> **DATASET CONTENT**
——

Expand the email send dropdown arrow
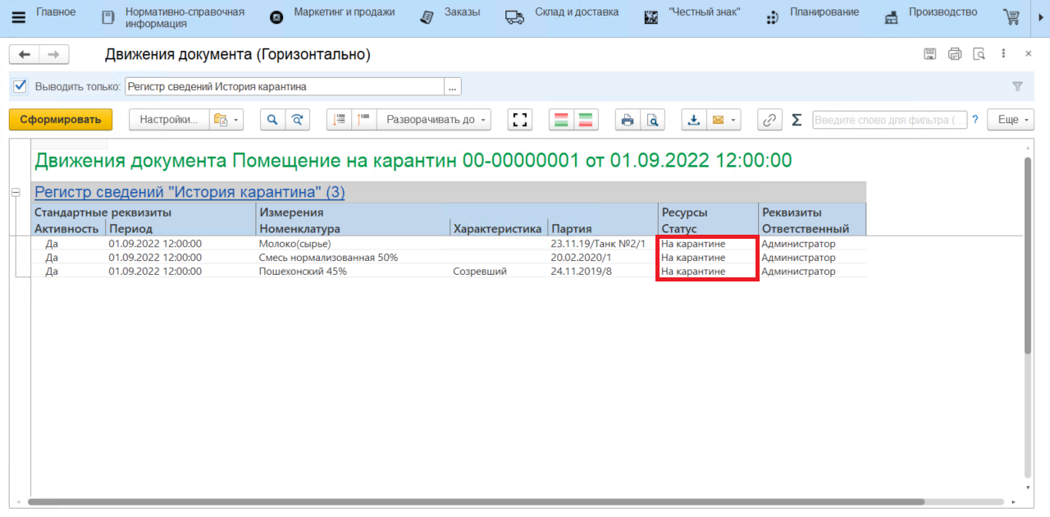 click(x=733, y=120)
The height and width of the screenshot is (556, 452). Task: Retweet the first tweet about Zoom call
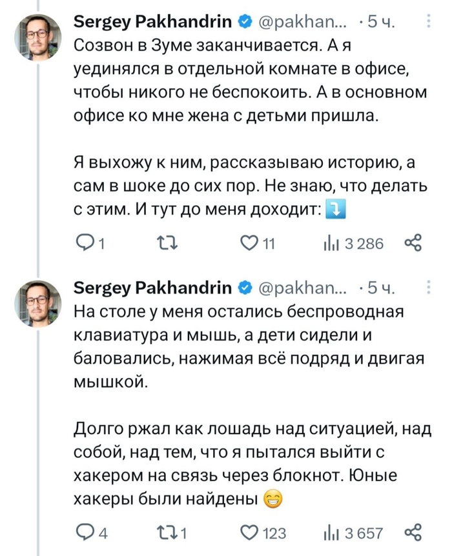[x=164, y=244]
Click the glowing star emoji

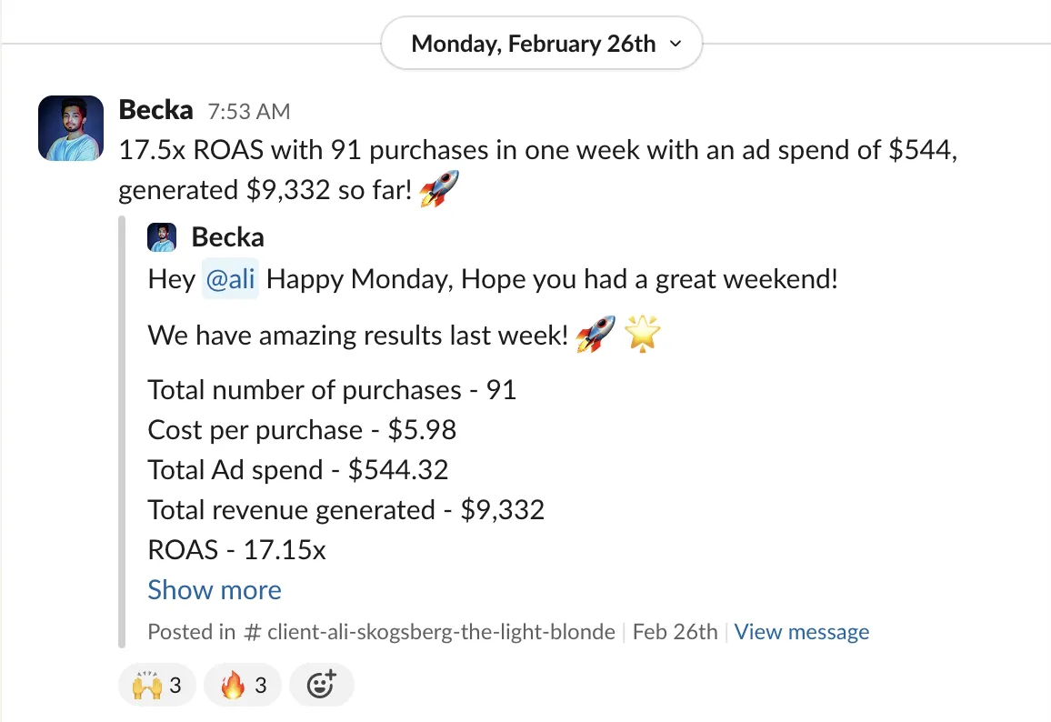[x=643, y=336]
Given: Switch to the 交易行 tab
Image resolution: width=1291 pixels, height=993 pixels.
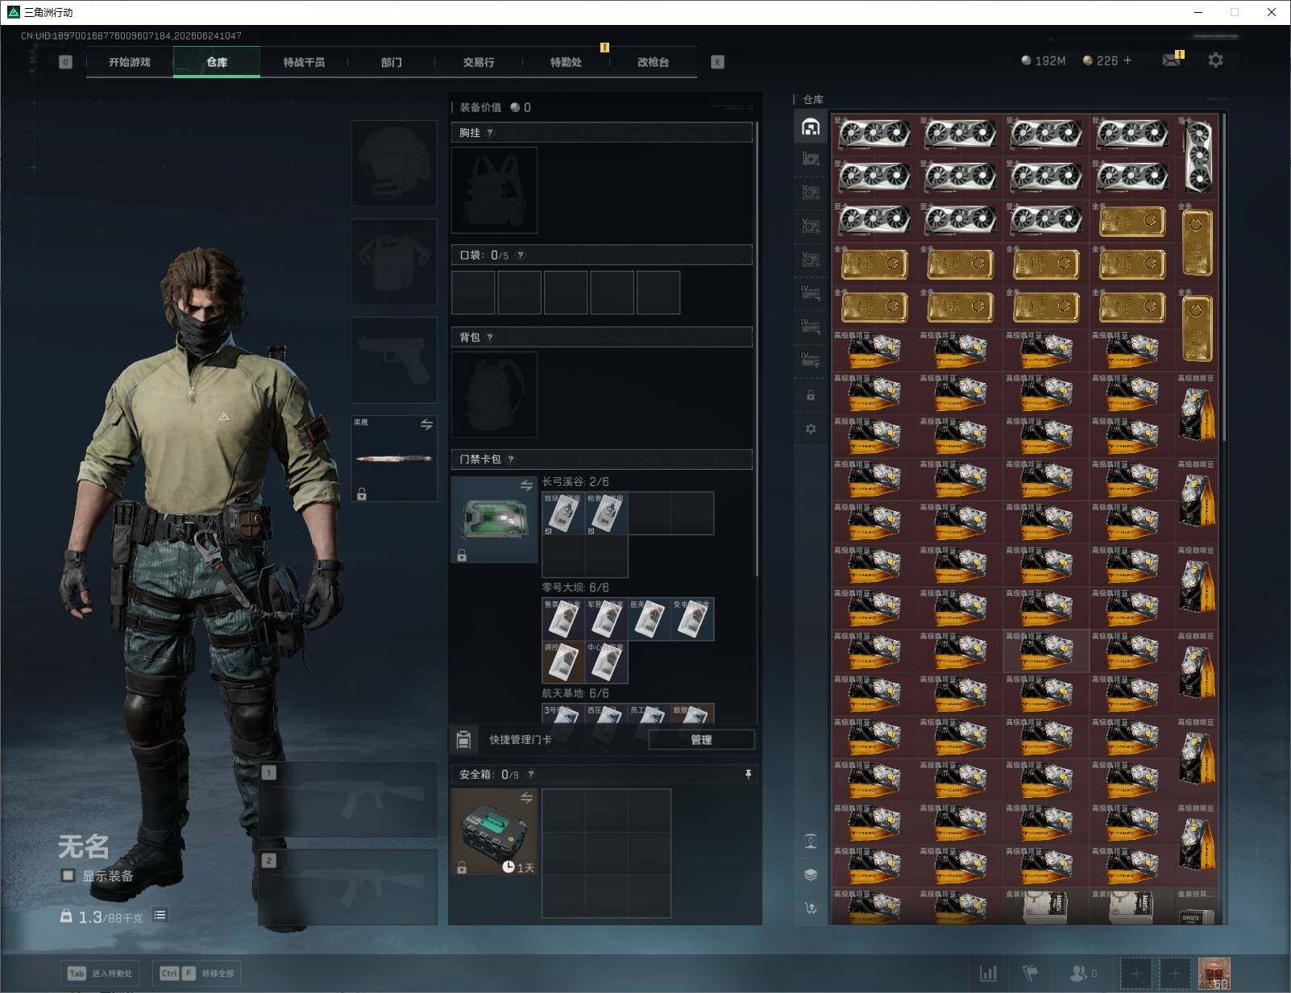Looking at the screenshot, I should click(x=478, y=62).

——

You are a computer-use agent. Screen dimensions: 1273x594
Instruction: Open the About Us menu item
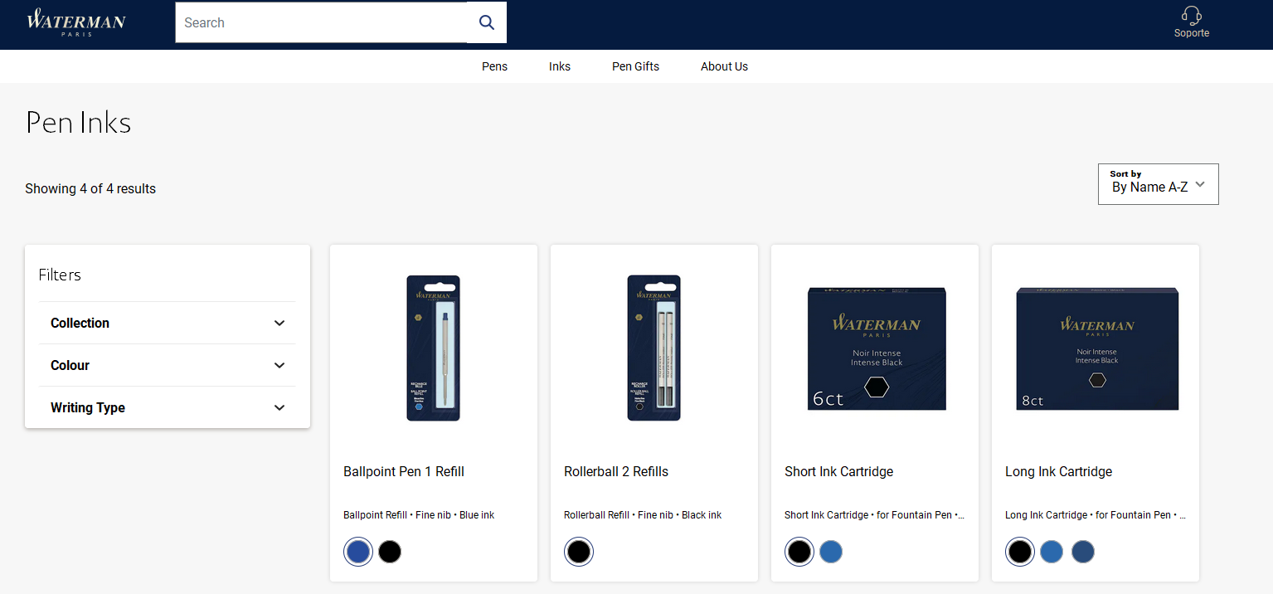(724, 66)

——

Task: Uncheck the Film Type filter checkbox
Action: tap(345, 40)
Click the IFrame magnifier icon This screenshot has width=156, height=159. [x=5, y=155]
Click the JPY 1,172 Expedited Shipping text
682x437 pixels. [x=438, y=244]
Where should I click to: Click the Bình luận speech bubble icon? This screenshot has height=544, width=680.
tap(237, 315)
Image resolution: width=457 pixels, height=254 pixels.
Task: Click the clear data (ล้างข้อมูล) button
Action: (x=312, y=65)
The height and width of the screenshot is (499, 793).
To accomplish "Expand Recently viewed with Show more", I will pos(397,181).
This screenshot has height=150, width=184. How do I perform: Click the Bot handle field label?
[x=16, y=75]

——

Which lines above run from the one containing "Where should I" down to the one containing "The height and width of the screenshot is (499, 793)."? Repeat exactly those, both ends included, and nothing else.

Where should I click to: Click the Bình luận speech bubble icon? This screenshot has height=544, width=680.
tap(237, 315)
Image resolution: width=457 pixels, height=254 pixels.
Task: Click the clear data (ล้างข้อมูล) button
Action: (x=312, y=65)
The height and width of the screenshot is (499, 793).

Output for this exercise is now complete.